◆ **Raw data**

● ● ●

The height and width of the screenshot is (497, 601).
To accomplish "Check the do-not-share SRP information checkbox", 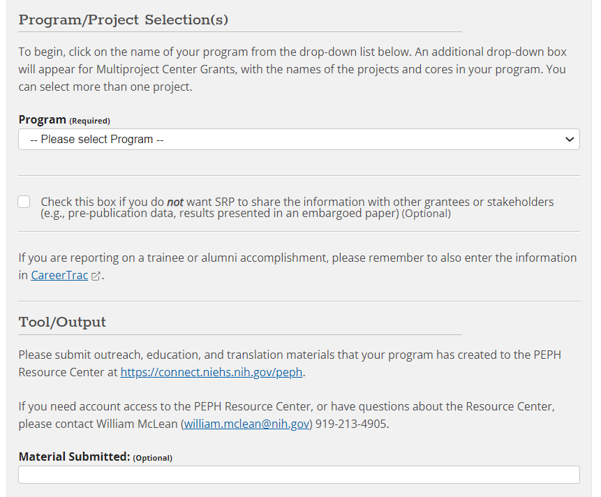I will pyautogui.click(x=24, y=202).
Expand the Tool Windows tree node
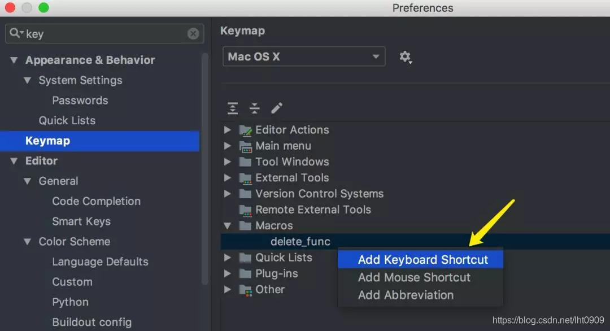 click(228, 162)
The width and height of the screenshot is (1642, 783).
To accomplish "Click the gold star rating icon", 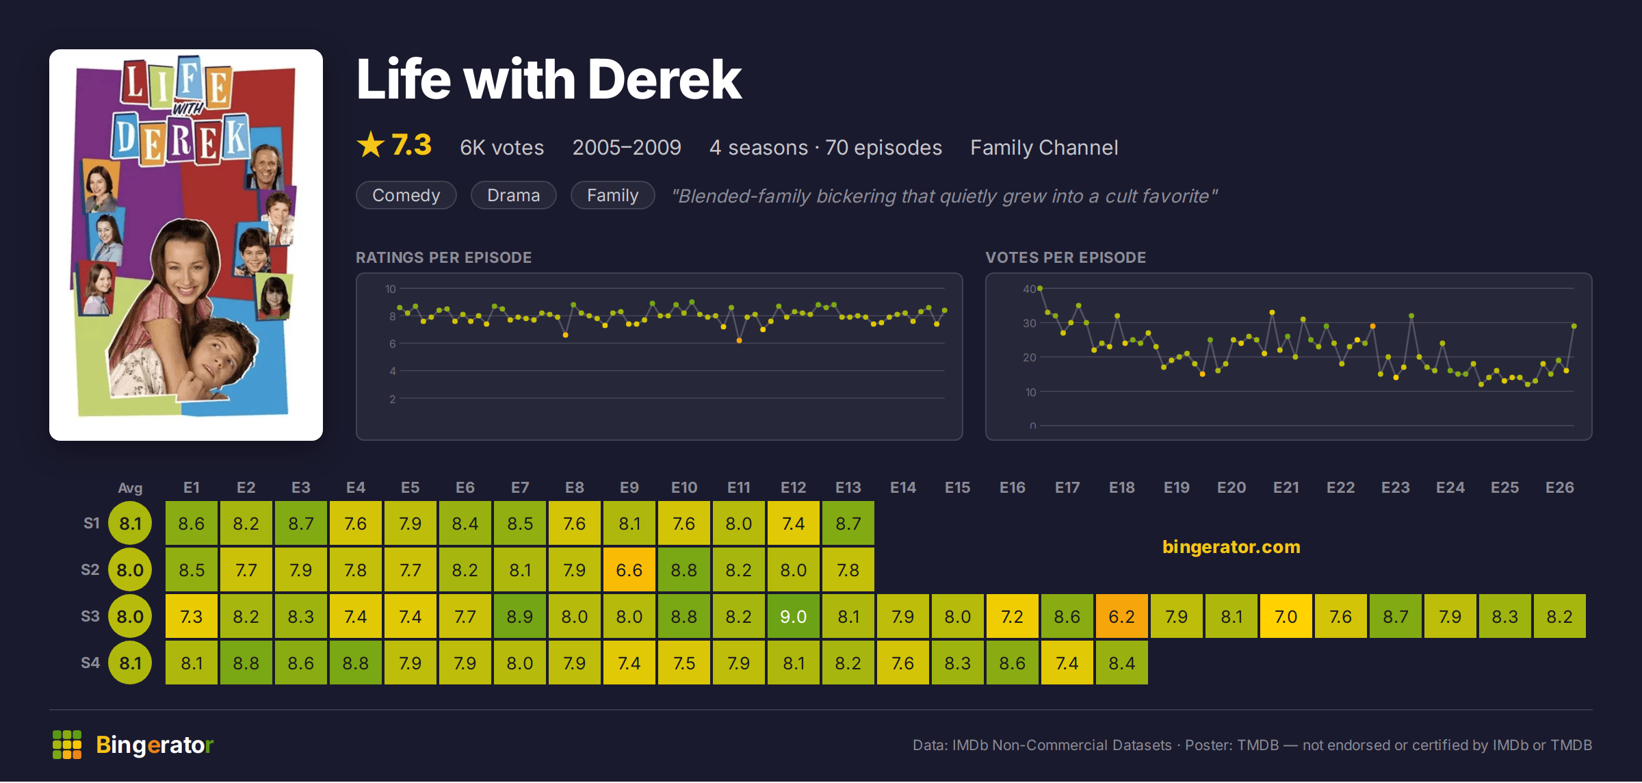I will tap(371, 144).

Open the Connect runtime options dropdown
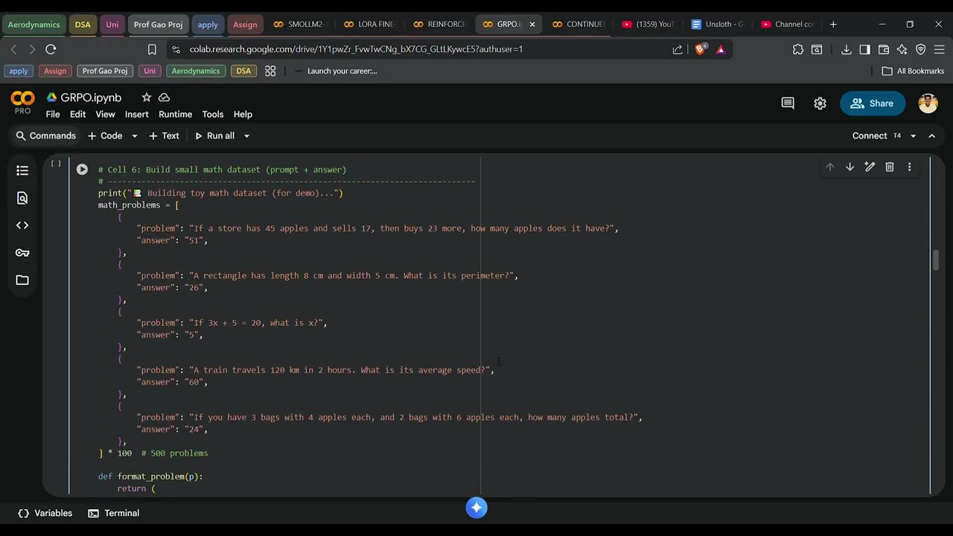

● ● ●

◆ **Task item**
Each line in the material with "screenshot" in it must be reported.

◆ **The completed task**
The height and width of the screenshot is (497, 601).
The width and height of the screenshot is (1642, 783).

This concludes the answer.